Notified bodies which issue certificates to PPE products manufactured following other technical solutions than harmonised standards, should immediately inform the relevant notifying authority as well as the other notified bodies under Regulation (EU) 2016/425 of the certificates issued and the specific technical solution followed. Notified bodies should exchange such information through the coordination of notified bodies group established under Article 36 of Regulation (EU) 2016/425.
如有公告机构，对协调标准以外的技术方案生产的PPE产品颁发了证书，该机构应当立即将采用的技术方案，通知到相关当局以及其他(EU) 2016/425 PPE法规授权公告机构。公告机构应当通过(EU) 2016/425法规第36条设立的公告机构协调组来交换此类信息。
In the case of medical devices, the possibility for Member States to authorise derogations from conformity assessment procedures should also be considered, according to Article 11(13) of Directive 93/42/EEC and Article 59 of Regulation (EU) 2017/745 once the latter becomes applicable, also when the intervention of a notified body is not required.

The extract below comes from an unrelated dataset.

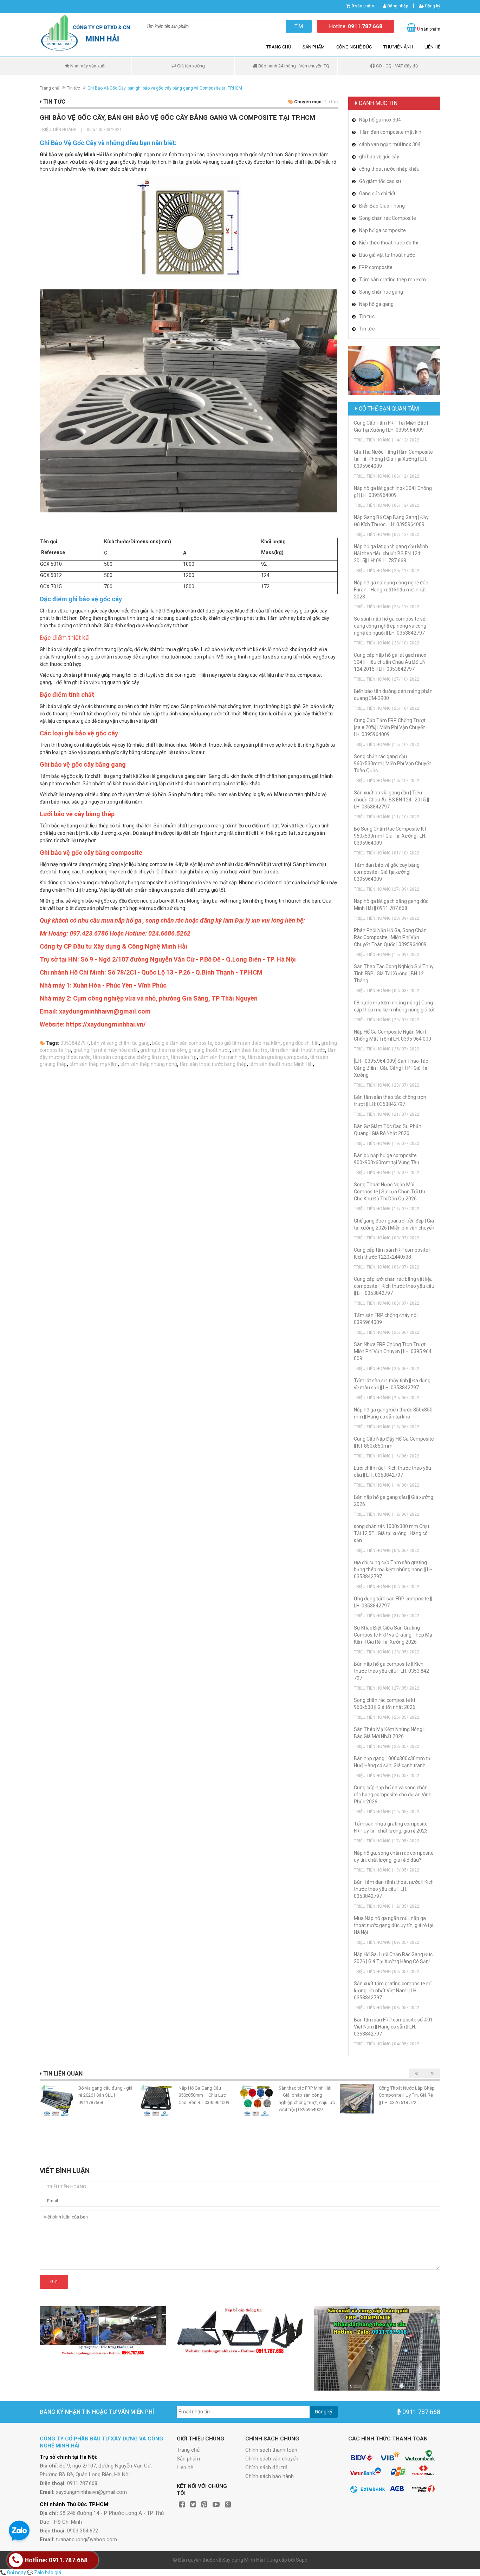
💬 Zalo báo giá (44, 2572)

MARKET SURVEILLANCE PROCEDURES
The relevant market surveillance authorities in the Member States should as a matter of priority focus on non-compliant PPE or medical devices raising serious risks as to the health and safety of their intended users.
Where market surveillance authorities find that PPE or medical devices ensure an adequate level of health and safety in accordance with the essential requirements laid down in Regulation (EU) 2016/425 or the requirements of Directive 93/42/EEC or Regulation (EU) 2017/745, even though the conformity assessment procedures, including the affixing of CE marking have not been fully finalised according to the harmonised rules, they may authorise the making available of these products on the Union market for a limited period of time and while the necessary procedures are being carried out.
如果市场监督机构确定，个人防护用品或医疗器械能够充分满足(EU) 2016/425 法规、或93/42/EEC指令和(EU) 2017/745法规的基本健康和安全要求；那么即使不能完整完成符合性评估程序，包括未能按要求粘贴CE标识，它们也可以被授权在有限的时间内投放欧盟市场，只要规定的符合性评估程序同步在公告机构进行中。
PPE or medical devices not bearing the CE marking could also be assessed and part of a purchase organised by the relevant Member State authorities provided that is ensured that such products are only available for the healthcare workers for the duration of the current health crisis and that they are not entering the regular distribution channels and made available to other users.
Market surveillance authorities should inform immediately the Commission and other Member States of any temporary arrangement they have granted to specific PPE or medical devices. For PPE, this should be done through the Information and Communication System for Market Surveillance (ICSMS).